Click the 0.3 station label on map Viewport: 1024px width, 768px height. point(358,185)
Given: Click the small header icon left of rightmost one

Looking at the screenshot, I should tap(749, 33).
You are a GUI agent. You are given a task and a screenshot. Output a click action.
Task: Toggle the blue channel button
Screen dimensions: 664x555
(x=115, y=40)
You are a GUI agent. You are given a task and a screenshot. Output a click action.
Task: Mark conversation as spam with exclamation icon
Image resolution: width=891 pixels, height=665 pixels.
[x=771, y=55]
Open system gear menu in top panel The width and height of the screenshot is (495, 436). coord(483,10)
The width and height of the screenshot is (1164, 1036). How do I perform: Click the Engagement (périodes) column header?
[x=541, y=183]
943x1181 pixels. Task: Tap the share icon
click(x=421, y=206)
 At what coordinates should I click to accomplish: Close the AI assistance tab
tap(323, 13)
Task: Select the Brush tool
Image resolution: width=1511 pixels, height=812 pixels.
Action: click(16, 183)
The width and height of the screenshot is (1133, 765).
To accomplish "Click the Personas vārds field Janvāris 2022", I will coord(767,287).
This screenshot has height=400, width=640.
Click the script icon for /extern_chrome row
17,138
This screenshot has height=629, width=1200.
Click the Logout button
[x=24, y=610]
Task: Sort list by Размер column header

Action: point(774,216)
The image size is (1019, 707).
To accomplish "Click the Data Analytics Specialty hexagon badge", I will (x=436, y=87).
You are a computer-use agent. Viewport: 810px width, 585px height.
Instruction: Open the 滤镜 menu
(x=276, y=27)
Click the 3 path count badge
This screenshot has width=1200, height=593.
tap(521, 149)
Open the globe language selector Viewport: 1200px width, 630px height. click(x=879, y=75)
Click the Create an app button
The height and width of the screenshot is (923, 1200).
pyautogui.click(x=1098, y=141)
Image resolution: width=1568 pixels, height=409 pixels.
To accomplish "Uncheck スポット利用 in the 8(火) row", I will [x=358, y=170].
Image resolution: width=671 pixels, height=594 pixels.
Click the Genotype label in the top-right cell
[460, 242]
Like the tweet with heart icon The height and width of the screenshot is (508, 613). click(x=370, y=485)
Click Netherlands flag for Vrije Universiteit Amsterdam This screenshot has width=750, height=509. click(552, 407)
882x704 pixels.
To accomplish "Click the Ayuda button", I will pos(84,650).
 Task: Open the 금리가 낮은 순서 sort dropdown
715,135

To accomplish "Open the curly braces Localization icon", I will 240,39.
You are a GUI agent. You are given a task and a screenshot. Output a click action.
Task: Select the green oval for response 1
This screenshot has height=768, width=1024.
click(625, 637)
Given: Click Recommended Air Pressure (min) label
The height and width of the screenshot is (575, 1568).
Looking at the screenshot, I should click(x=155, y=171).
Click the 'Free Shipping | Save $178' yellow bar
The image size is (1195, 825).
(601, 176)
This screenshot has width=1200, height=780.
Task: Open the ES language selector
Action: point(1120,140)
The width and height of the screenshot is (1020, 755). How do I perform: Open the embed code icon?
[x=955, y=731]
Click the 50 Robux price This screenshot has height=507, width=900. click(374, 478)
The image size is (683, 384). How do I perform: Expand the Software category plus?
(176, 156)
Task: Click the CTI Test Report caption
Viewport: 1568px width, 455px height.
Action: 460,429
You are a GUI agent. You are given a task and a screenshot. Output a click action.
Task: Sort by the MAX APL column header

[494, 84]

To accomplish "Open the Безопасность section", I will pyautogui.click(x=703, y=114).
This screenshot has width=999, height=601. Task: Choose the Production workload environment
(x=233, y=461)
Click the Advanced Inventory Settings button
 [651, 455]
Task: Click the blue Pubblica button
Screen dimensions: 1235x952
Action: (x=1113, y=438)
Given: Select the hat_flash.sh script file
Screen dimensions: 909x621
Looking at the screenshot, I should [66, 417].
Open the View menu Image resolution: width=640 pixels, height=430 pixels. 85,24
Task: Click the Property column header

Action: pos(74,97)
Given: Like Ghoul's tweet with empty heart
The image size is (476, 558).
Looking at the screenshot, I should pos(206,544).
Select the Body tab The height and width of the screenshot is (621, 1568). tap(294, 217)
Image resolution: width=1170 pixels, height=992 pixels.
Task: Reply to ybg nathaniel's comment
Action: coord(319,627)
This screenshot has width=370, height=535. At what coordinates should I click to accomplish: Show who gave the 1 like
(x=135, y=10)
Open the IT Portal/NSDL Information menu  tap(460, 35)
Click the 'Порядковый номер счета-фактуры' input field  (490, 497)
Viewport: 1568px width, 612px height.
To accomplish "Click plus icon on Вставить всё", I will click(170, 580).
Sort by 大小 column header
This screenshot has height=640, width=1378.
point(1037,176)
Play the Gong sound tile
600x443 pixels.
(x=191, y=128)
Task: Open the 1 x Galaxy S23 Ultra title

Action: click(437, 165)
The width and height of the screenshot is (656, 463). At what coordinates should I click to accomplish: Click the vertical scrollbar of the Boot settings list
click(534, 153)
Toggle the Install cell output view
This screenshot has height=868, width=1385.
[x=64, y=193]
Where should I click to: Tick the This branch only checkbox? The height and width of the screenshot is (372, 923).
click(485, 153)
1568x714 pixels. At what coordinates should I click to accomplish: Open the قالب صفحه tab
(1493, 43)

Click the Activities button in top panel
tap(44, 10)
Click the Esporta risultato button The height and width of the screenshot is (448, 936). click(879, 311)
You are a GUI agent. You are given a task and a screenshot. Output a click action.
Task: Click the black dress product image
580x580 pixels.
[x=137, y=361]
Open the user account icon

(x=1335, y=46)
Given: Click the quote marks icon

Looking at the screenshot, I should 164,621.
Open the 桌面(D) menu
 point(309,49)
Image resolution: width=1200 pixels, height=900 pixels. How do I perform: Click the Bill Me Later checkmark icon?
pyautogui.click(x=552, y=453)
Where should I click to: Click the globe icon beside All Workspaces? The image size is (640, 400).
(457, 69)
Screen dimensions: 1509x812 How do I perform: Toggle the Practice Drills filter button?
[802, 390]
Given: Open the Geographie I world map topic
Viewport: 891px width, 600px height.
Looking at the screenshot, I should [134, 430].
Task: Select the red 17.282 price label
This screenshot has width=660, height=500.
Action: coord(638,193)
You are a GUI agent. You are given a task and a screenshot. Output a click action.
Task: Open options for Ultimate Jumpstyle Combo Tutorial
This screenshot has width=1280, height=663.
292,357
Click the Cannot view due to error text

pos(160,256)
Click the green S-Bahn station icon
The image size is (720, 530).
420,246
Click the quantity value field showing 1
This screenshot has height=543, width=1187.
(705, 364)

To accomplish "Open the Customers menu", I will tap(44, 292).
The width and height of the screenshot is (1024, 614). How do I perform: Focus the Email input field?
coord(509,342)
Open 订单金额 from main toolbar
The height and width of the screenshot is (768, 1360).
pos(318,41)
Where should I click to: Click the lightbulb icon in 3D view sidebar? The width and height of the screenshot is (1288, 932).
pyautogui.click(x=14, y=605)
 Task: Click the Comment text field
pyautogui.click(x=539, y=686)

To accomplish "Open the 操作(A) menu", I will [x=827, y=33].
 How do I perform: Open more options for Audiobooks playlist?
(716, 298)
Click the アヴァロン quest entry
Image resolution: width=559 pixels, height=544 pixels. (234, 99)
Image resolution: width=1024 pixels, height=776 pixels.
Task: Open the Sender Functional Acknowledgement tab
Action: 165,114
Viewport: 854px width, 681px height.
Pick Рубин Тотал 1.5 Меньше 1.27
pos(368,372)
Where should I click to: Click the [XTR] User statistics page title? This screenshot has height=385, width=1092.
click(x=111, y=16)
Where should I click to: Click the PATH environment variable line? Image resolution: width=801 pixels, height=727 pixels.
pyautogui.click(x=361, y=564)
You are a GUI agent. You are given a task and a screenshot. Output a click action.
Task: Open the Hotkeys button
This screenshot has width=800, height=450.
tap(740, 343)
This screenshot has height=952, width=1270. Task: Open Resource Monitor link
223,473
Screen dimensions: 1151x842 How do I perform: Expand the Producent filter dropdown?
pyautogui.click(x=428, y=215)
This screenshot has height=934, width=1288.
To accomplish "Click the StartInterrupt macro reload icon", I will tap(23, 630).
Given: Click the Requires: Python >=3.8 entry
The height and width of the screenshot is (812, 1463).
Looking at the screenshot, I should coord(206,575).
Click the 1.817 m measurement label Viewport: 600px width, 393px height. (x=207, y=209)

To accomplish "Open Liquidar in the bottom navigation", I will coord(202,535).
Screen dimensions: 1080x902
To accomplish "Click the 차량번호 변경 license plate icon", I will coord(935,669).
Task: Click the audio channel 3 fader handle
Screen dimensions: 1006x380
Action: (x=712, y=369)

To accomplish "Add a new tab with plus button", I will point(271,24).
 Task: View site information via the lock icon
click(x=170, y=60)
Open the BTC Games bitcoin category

+++++

• EXERCISE REQUIREMENTS
How many of the lines above include the string "channel"? Give only the number.

• RESPONSE
2